Computational metabolomics

Molecules are everywhere. Within this research theme, we focus on the diverse structures and functions of small and specialised molecules.
Specialised small molecules play crucial roles in nature. They act as signals between species – and even between different kingdoms of life – or serve as chemical defences against competing organisms. They also influence the growth, resilience and nutritional quality of crops. If we could identify all these small molecules and understand what they do, it would greatly advance fields such as antibiotic discovery and sustainable crop production.
Focus
Specialised small molecules rarely appear on their own. They are usually part of complex mixtures containing metabolites from many different organisms and from the environment. To understand such mixtures, we need methods that can quickly and accurately capture the full small-molecule profile.
In our work, we focus on three main routes to improve our understanding of complex metabolite mixtures:
• strengthening our ability to annotate metabolites,
• performing chemically informed comparative metabolomics, and
• linking metabolite profiles to biological functions and to genomic information.

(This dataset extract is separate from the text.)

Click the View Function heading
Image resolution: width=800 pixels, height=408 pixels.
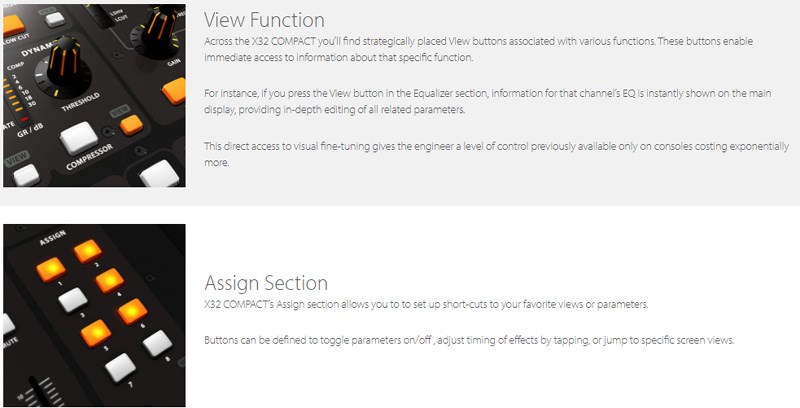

Metabolomics aims to map all small molecules in an organism, and is therefore ideally positioned to explore this chemical diversity. Modern analytical technologies, especially advanced mass spectrometers, now provide extremely information-rich metabolic profiles. Yet, these profiles usually consist of mass spectra rather than direct molecular structures. Existing spectral libraries are expanding, but they still represent only a small fraction of known natural products. As a result, only a limited portion of experimental data – typically between 2 and 25 per cent – can currently be annotated through library matching. This means that most metabolomics data still contain hidden, unexplored chemical information.
Our ambition
Our ambition is to close the gap between the data we can generate and the biochemical insights we can extract. We want to learn how to interpret spectral data in a way that reveals both molecular structure and biological function.
To achieve this, we aim to determine:
- which types of structural information are embedded in metabolomics data
- how we can detect entirely new chemistry in spectral profiles
- how we can identify meaningful groups of metabolites within complex mixtures
Our research agenda is therefore centred on developing algorithms and computational models that improve structural annotation and enable direct biochemical interpretation of metabolomics profiles. We build on concepts from both natural language processing (NLP) and genomics. For example, we have shown that topic-modelling algorithms from NLP can help detect molecular substructures in metabolomics data, and we are pioneering the use of word-embedding approaches to enhance metabolomics analysis.
At the same time, genomics has produced a vast ecosystem of analytical tools over the past decade. By adapting metabolomics data so that these tools can process them, we can reuse powerful genomic methods and benefit from the rapidly increasing amount of curated sample information. Moreover, by linking genomic and metabolomic results, we can accelerate natural-product discovery. This allows us to connect biosynthetic gene clusters to the molecules they produce and to exchange structural information between both data types.
We apply these approaches primarily to the plant root microbiome and the human food metabolome. Both contain highly complex metabolite mixtures that still hold many unknown molecules. By unravelling them, we aim to gain more profound insight into the molecular mechanisms that regulate growth, development, and health.